# EXERCISE DESCRIPTION:
Copy, word for word, each line of the data below from the first through the line containing "You are a GUI agent. The screenshot is 323×2576.", and stop there.

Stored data
- - - - - - -
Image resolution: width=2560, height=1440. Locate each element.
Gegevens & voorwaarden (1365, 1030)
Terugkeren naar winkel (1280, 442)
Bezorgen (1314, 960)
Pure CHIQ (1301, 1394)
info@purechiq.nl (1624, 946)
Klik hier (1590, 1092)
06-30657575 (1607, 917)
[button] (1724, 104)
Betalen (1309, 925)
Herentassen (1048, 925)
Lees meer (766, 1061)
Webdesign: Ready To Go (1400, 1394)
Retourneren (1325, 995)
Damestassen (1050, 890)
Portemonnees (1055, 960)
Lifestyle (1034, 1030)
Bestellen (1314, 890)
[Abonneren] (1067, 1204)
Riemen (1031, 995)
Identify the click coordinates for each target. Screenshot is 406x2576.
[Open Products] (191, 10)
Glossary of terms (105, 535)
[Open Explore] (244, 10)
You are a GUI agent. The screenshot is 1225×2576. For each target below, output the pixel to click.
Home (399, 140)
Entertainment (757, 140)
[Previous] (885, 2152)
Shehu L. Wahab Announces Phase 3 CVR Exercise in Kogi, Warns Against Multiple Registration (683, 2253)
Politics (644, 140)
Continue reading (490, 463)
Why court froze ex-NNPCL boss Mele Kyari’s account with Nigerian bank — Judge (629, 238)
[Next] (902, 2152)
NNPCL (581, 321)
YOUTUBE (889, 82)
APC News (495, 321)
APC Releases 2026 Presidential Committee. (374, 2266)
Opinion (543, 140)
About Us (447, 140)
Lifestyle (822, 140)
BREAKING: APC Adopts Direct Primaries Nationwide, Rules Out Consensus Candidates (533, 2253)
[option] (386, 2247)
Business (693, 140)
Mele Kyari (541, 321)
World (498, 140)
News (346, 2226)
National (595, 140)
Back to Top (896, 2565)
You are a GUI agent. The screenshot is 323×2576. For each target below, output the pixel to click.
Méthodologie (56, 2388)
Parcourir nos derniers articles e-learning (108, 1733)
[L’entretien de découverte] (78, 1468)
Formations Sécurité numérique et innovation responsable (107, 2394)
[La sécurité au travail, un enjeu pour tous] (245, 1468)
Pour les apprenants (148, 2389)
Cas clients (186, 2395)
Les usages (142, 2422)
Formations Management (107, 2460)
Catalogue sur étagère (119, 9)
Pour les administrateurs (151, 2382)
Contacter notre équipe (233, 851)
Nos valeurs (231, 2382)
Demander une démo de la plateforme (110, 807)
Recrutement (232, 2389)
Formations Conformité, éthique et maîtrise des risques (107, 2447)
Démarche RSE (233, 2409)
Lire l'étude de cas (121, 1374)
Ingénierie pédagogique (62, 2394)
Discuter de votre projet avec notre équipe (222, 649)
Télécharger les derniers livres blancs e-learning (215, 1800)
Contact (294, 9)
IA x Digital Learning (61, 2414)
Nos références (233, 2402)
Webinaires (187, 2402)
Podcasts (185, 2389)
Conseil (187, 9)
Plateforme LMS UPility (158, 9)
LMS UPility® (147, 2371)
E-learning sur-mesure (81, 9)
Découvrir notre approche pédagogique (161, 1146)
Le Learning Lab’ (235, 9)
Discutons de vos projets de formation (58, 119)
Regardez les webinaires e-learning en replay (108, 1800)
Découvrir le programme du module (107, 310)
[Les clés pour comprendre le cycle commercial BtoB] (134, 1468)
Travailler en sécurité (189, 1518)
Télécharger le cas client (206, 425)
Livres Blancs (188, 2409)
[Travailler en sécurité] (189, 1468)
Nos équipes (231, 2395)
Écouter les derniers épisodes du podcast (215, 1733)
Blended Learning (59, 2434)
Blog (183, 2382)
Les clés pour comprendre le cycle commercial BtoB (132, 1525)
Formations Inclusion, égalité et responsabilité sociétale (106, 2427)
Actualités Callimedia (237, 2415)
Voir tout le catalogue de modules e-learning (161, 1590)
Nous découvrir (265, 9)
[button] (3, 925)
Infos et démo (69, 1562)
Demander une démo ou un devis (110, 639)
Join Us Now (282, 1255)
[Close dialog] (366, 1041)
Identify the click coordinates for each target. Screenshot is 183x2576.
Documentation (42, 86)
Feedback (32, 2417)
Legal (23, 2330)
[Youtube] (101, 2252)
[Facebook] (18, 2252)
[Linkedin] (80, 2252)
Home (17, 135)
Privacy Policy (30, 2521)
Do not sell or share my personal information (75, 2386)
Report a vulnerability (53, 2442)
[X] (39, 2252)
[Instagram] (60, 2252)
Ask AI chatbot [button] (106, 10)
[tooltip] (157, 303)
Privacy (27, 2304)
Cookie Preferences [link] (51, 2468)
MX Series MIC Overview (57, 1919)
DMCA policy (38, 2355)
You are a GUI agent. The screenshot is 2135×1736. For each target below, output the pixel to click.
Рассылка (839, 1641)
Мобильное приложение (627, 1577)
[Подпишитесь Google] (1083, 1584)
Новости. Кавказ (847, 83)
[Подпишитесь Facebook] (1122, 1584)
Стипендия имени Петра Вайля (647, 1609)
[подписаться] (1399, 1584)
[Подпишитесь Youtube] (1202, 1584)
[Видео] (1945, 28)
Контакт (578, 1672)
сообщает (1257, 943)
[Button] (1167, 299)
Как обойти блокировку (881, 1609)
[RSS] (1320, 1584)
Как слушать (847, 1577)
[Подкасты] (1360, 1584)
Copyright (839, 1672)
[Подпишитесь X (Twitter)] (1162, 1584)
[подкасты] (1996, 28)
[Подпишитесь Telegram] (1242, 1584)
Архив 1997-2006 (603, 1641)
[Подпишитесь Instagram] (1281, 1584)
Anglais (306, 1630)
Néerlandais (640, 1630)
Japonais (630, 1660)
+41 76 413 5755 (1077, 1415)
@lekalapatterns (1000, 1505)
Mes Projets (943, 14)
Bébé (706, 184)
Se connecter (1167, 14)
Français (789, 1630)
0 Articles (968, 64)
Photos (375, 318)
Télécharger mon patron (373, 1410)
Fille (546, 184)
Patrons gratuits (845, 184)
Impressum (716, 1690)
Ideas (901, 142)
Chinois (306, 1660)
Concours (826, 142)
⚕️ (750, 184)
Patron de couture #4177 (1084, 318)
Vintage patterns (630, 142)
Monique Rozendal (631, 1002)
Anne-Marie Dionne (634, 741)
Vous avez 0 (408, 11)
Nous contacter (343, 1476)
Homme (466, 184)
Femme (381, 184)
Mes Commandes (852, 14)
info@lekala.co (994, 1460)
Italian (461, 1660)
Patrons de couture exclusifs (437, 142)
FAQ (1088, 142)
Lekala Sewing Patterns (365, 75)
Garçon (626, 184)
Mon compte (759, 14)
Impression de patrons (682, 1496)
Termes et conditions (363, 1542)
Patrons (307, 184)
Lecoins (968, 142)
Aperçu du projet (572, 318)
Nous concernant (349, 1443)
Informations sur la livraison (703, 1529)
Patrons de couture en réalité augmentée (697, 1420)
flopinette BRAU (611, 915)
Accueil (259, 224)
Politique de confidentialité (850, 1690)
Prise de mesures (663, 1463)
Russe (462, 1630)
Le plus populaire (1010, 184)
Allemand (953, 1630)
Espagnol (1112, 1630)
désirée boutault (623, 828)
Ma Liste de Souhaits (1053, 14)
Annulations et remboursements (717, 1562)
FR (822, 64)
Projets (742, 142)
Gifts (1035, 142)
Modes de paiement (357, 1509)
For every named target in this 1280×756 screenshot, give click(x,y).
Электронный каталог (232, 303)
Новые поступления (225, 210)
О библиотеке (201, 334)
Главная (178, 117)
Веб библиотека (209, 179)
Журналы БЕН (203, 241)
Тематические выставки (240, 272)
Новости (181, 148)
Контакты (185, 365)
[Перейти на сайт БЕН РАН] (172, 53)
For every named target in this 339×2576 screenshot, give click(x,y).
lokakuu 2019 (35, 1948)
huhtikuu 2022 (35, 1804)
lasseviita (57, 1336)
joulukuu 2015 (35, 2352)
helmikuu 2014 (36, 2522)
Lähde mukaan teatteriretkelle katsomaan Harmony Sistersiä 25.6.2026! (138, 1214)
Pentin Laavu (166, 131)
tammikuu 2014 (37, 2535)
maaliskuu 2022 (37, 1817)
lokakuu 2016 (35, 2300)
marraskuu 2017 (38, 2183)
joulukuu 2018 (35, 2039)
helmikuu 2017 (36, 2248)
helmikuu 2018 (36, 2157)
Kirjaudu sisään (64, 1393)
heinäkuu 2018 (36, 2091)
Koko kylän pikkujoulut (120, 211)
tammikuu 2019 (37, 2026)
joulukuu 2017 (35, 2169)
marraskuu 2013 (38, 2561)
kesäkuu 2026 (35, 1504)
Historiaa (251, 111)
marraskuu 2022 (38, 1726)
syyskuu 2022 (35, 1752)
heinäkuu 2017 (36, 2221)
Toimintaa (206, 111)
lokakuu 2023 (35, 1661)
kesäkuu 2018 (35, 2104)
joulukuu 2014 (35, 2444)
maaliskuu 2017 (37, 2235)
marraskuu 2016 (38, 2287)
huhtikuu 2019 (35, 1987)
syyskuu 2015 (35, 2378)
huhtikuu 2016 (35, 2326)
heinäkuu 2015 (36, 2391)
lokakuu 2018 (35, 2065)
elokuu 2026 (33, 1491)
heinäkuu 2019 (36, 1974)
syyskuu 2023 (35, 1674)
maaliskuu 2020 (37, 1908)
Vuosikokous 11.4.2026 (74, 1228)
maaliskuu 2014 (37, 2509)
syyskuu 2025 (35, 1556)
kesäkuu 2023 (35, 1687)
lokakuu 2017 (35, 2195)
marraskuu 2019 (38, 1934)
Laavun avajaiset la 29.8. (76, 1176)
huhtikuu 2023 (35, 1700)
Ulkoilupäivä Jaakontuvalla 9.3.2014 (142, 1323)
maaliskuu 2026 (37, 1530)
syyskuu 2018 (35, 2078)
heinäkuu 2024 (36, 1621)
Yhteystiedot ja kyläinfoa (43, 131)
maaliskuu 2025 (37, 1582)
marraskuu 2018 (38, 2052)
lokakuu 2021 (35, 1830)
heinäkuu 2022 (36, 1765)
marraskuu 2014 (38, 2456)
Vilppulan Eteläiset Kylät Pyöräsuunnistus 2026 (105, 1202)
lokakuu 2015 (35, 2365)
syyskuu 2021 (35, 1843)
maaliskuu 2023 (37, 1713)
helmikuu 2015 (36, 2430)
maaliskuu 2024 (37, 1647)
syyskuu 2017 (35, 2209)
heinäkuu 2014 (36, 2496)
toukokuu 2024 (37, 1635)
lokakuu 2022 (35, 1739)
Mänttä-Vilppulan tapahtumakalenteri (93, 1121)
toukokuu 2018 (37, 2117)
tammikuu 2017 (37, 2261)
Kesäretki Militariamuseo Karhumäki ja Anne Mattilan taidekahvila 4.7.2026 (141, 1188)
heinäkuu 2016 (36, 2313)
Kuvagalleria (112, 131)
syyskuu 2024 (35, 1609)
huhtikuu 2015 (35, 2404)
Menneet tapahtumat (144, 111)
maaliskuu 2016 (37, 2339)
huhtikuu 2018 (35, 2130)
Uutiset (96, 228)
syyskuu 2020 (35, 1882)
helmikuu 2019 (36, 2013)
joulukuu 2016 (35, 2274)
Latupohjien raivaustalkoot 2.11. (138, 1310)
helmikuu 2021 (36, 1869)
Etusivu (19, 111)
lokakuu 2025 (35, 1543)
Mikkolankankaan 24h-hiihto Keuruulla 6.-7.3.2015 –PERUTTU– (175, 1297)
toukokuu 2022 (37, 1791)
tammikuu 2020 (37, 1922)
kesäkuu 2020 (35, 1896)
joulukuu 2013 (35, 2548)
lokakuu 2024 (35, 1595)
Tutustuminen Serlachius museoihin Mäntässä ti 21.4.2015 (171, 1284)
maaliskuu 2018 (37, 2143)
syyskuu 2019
- - - - - - -
# WRITTEN RESPONSE:
Image resolution: width=2560, height=1440. Locate each element.
Gegevens & voorwaarden (1365, 1030)
Terugkeren naar winkel (1280, 442)
Bezorgen (1314, 960)
Pure CHIQ (1301, 1394)
info@purechiq.nl (1624, 946)
Klik hier (1590, 1092)
06-30657575 (1607, 917)
[button] (1724, 104)
Betalen (1309, 925)
Herentassen (1048, 925)
Lees meer (766, 1061)
Webdesign: Ready To Go (1400, 1394)
Retourneren (1325, 995)
Damestassen (1050, 890)
Portemonnees (1055, 960)
Lifestyle (1034, 1030)
Bestellen (1314, 890)
[Abonneren] (1067, 1204)
Riemen (1031, 995)
Identify the click coordinates for each target. Screenshot is 406x2576.
[Open Products] (191, 10)
Glossary of terms (105, 535)
[Open Explore] (244, 10)
You are a GUI agent. The screenshot is 1225×2576. For each target below, output the pixel to click.
Home (399, 140)
Entertainment (757, 140)
[Previous] (885, 2152)
Shehu L. Wahab Announces Phase 3 CVR Exercise in Kogi, Warns Against Multiple Registration (683, 2253)
Politics (644, 140)
Continue reading (490, 463)
Why court froze ex-NNPCL boss Mele Kyari’s account with Nigerian bank — Judge (629, 238)
[Next] (902, 2152)
NNPCL (581, 321)
YOUTUBE (889, 82)
APC News (495, 321)
APC Releases 2026 Presidential Committee. (374, 2266)
Opinion (543, 140)
About Us (447, 140)
Lifestyle (822, 140)
BREAKING: APC Adopts Direct Primaries Nationwide, Rules Out Consensus Candidates (533, 2253)
[option] (386, 2247)
Business (693, 140)
Mele Kyari (541, 321)
World (498, 140)
News (346, 2226)
National (595, 140)
Back to Top (896, 2565)
You are a GUI agent. The screenshot is 323×2576. For each target below, output the pixel to click.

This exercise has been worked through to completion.